Caring for your feet is essential if you have diabetes, as the condition can reduce blood flow and damage nerves, making it harder to notice injuries or infections.

This, along with slower healing, increases the risk of serious complications like ulcers or even amputation. Proper foot care helps prevent these issues and supports overall health.

Follow these five steps to help look after your feet.

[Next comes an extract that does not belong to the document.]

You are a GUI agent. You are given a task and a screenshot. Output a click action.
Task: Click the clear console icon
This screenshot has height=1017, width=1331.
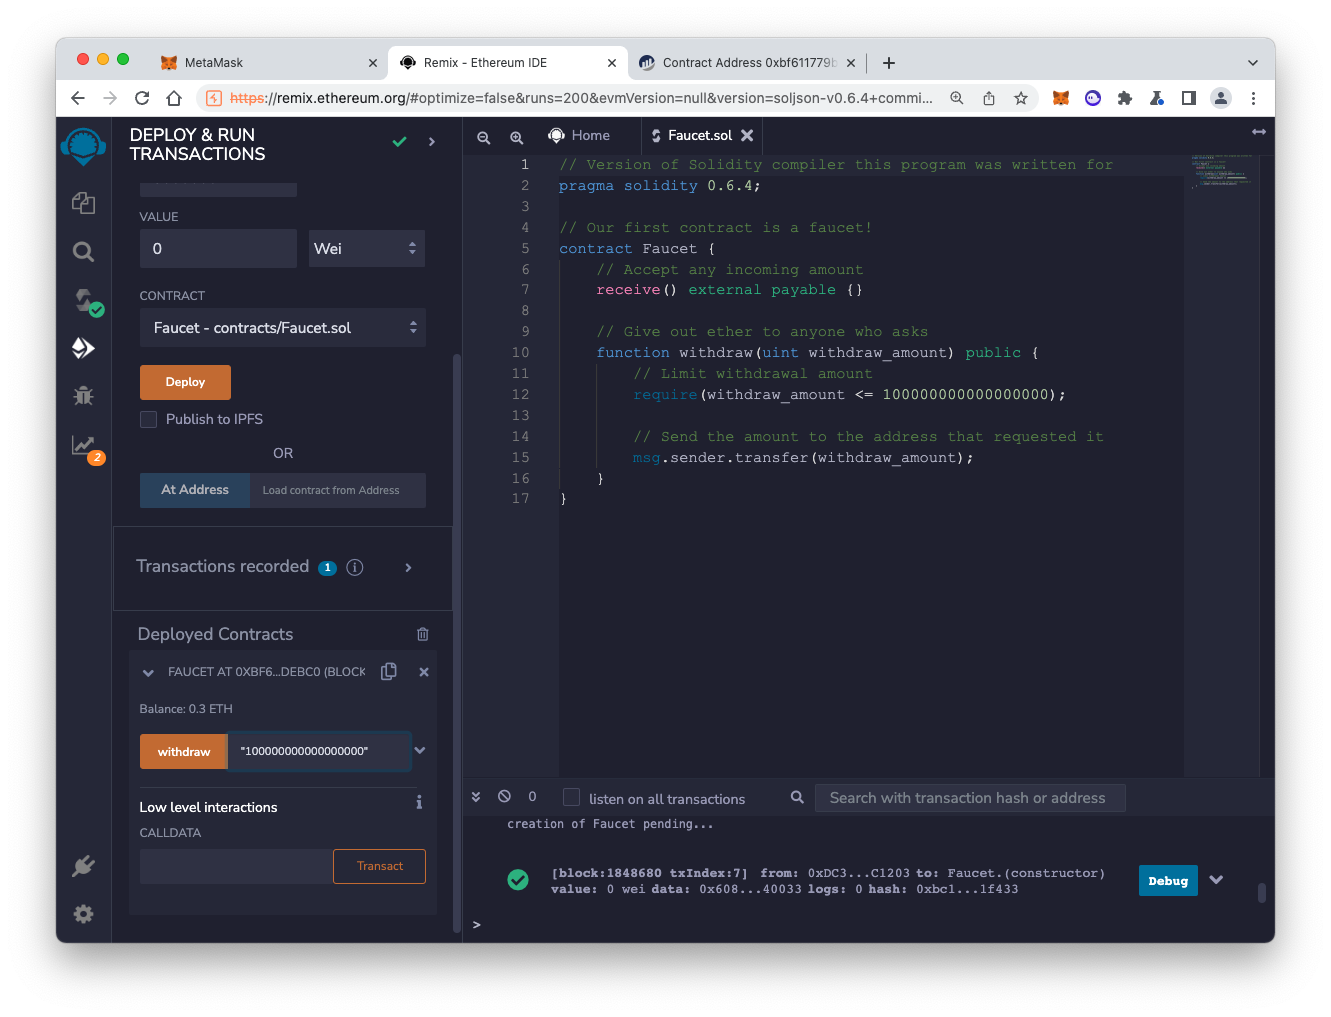[504, 797]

Neuropad screening test, with packaging
1

Check your feet regularly

A foot being examined by a health professional
  • Check your feet regularly, particularly the soles, or get someone to check them for you if this task is difficult. If your feet seem dry and the skin is prone to cracking, then apply a non-greasy moisturiser and do this regularly.
  • If there is no improvement, or your feet and toes lack feeling, tell your doctor or other healthcare professional, who may refer you for specialist tests. If you develop thick calluses or notice redness, sores or blisters or experience pain in your feet, then you should also report this to your doctor or healthcare professional.
  • Wash your feet daily with non-irritating soap and warm water. Avoid soaking your feet, and dry your feet completely after bathing, paying special attention to the areas between the toes. Avoid applying moisturiser to the areas between your toes.
2

Check your blood sugar levels

Three sugar lumps piled in a pyramid
  • Keep your blood sugar within acceptable levels. If you have Type 2 diabetes treated with tablets, take your medication as prescribed and do not skip a dose, no matter how well you might feel at the time.
  • If you have Type 1 diabetes and regularly inject insulin, or if you have Type 2 diabetes and have been prescribed insulin, follow your doctor’s instructions regarding its proper use. This applies also to any other important prescribed medication such as tablets to reduce your cholesterol or your blood pressure.
3

Take regular aerobic exercise

A male cyclist on a bike in front of green fields
  • Exercise is an essential element of keeping fit and well. This does not need to be particularly strenuous but it helps if you are slightly breathless while you are exercising, but not for too long afterwards.
  • Exercise regularly, daily if you can find the time, and for at least 30 minutes. If you find it difficult to find the time, then consider walking part of the way to work if you use public transport by getting off the bus, train, tram or underground a couple of stops earlier. It might even save you a bit of money.
4

Eat a healthy diet

A selection of healthy fruit and vegetables, including carrots, raspberries, tomatoes and green leaves
  • Try to eat a healthy diet with plenty of fresh fruit, dietary fibre and a mix of coloured vegetables, and a relatively low intake of carbohydrates. Avoid refined sugar and especially sweet fizzy drinks.
  • For breakfast consider oats and wholemeal bread rather than white bread and fried food such as bacon, eggs and sausages.
5

Give up smoking

Smoke billowing from an unseen cigarette
  • If you smoke, stop if you can. Smoking is particularly damaging to a person with diabetes. An already higher risk of heart disease is further elevated if you smoke.
  • Diabetes acts in several ways to damage the heart. High glucose levels affect the walls of the arteries, making them more likely to develop fatty deposits, which in turn makes it more difficult for the blood to circulate. People with diabetes are more likely to have high blood pressure and high levels of fats such as triglycerides.